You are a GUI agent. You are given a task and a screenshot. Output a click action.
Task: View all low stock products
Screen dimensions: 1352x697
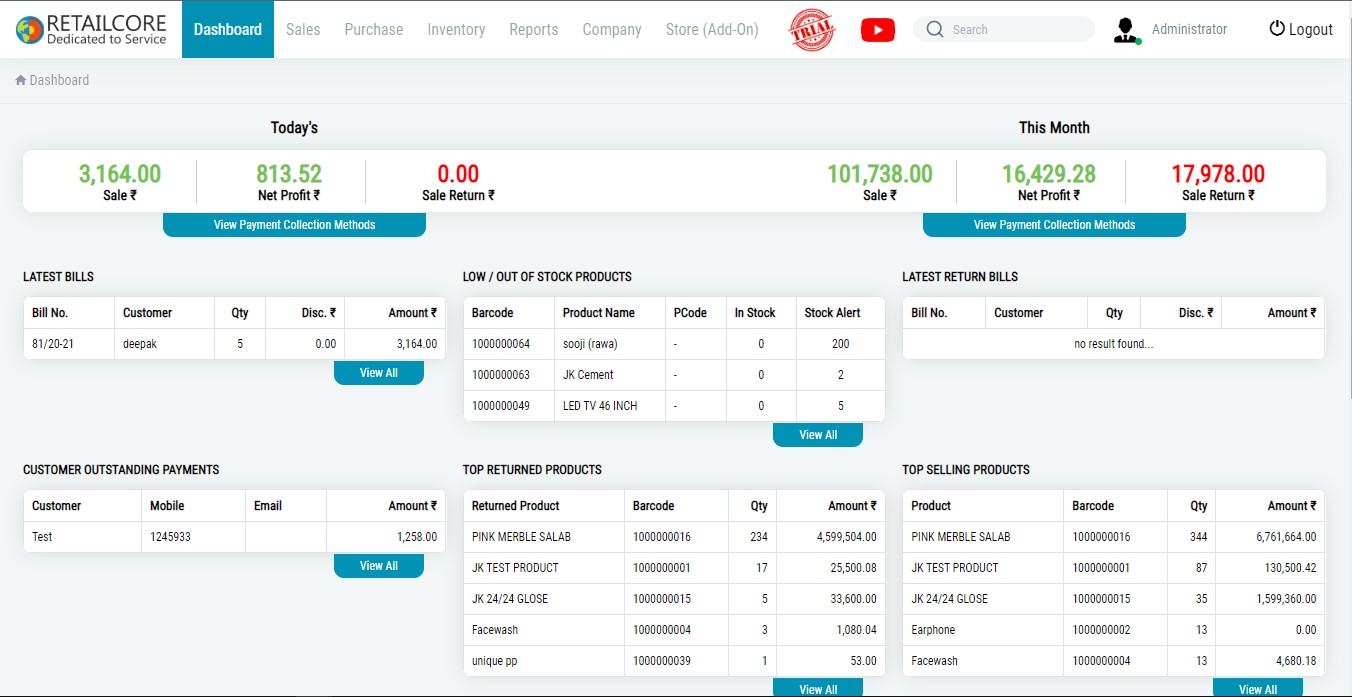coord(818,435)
==
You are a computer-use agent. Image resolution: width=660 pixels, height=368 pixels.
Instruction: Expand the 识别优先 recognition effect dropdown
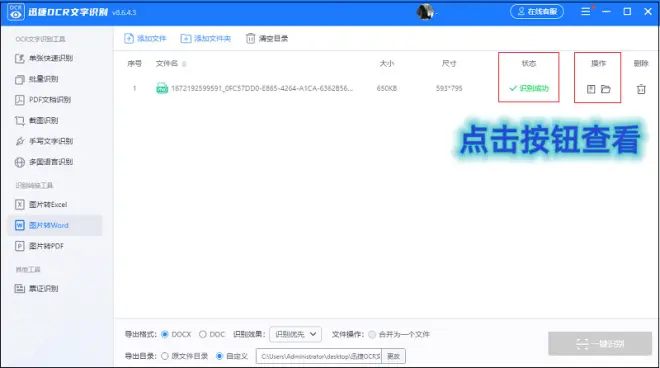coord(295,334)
---
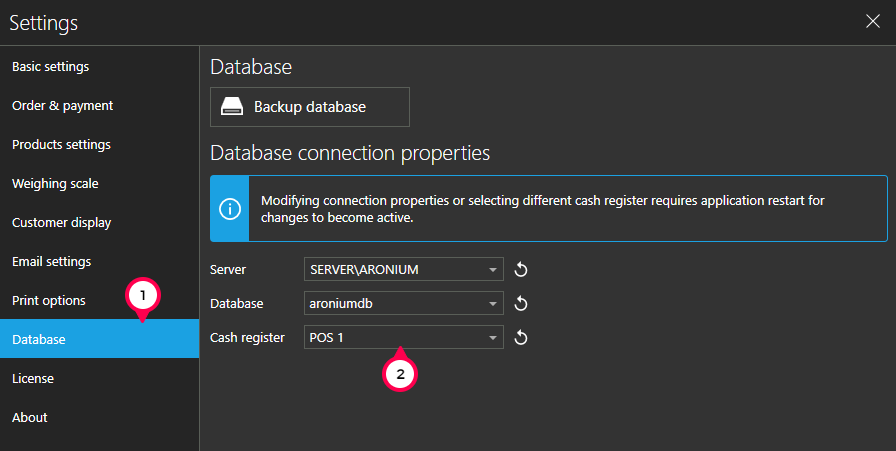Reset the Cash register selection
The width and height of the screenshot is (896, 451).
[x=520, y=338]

TASK DIRECTIONS: Filter the entries down to the lines with the word "agent" in them, and copy those lines.

SOLUTION TO THIS TASK:
You are a GUI agent. You are given a task and a screenshot. Output a click action.
You are a computer-use agent. Image resolution: width=660 pixels, height=368 pixels.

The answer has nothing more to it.